EXERCISE PASSAGE:
Zen Studios makes digital pinball games for a variety of platforms, marketed as Zen Pinball on Apple iOS and Sony PlayStation 3 & Vita, and Pinball FX2 on Xbox 360 and lately Steam for Windows. The popular series boasts numerous licensed Marvel Comics and Star Wars tables. Within the realm of digital pinball, Zen hews closer to Nintendo’s cheerfully unrealistic Metroid Prime Pinball than to the austere simulation of Pinball Arcade. Mechanically impossible gadgets and mini-games abound, the ball physics are rather suspect, and there’s even a comet-like glowing trail following the ball.
For my part, I don’t much enjoy Pinball Arcade but I love Zen/FX2! While not on the sublime level of LittleWing Pinball, Zen handily beats my previous second choice on iOS, Gameprom’s Pinball HD. The tables are just as pretty and thematically attractive, but much fairer – fewer balls shot straight through the flippers, more generous ball saves and kickbacks, and no tasks that require impossibly lucky shots. Your best way to judge for yourself is the new Steam version, it’s free and offers time-limited demos of all available tables. Here are some tips to enjoying the series:
- Skip the licensed tables, unless you’re a huge fan of some particular property. I found them generally inferior to the original tables – too much licensed product placement, not enough solid gameplay. 2014-11-17: Correcting myself, the various Star Wars bundles are excellent!
- Use landscape orientation even on iOS, and pick a zoomed-in roaming camera view. The best angle varies with platform and table but it’s usually 3–6. In my experience, this “frog perspective” makes all tables much clearer and more playable. Counterintuitively, the default overhead perspective tends to obscure the table mechanics.
- Pay attention to the instructions in the top-left grid display, and download the extensive official table guides to learn about the gameplay mechanics. The mini-games in particular can be somewhat inscrutable.

EXTRACTED DATA:

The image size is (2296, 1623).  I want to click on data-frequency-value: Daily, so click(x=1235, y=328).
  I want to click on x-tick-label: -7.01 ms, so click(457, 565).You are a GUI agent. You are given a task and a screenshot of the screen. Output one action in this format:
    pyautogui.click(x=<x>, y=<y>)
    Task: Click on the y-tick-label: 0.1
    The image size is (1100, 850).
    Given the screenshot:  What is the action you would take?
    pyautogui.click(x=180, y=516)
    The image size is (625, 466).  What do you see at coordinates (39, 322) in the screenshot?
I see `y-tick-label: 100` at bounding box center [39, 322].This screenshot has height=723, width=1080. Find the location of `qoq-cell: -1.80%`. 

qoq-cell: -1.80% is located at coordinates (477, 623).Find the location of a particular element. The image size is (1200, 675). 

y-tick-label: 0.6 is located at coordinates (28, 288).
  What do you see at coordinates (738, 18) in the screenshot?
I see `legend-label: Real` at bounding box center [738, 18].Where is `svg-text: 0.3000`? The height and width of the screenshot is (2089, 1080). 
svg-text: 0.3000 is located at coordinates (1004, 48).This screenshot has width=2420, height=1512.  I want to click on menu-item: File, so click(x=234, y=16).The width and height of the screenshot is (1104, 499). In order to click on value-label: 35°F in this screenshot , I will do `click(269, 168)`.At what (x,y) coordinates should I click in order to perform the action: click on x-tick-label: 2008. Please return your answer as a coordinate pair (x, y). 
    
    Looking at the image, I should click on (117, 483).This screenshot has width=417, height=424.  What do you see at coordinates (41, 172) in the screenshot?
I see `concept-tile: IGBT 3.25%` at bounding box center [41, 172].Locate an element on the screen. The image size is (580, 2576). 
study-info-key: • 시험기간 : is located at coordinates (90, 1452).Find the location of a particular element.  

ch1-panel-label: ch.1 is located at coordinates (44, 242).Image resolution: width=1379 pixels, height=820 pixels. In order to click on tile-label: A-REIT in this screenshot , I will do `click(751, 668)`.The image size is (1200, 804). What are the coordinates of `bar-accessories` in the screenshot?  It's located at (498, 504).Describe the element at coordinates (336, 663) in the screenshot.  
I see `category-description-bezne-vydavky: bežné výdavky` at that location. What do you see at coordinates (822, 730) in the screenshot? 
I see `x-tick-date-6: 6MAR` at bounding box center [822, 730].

TASK TO COMPLETE: Continue the text about Zen Studios pinball games, starting after its last sentence. The records have no connection to the text about Zen Studios pinball games.

EXPECTED OUTPUT:
The iOS and Steam versions currently share only two original tables, but happily this includes the excellent Tesla (pictured below) and the hilarious Shaman. Of the other original iOS tables, three are very good as well (Epic Quest, Excalibur, Paranormal). The one table I found rather dull is Sorcerer’s Lair, which unfortunately is also the free default table. I advise you to buy another table or try the Steam version before judging the game based on Sorcerer’s Lair.
The Steam version sells tables in fairly expensive packs rather than individually, but the outstanding implementations with full gamepad support are worth it. The original tables are split between the Zen Classics Pack (including Tesla and Shaman) and the Pinball FX2 Core Pack, and they all range from decent to excellent in my opinion.
2013-09-12: Epic Quest, Excalibur, Paranormal, and the free Sorcerer’s Lair are now also available on Steam, as well as Earth Defense, Mars, and Ms. Splosion Man which have yet to appear on iOS.
2014-11-17: Many more tables are now available cross-platform, which today also includes PlayStation 4 and Xbox One. The PlayStation Vita turns out to be an excellent mobile pinball machine despite its small but gorgeous screen, thanks to its precise buttons. Even better, once you buy tables on the Vita you can also import them on the PS4 free of charge! I’m cnahr on PSN, iOS & Steam if you want some feeble competition on your pinball leaderboards.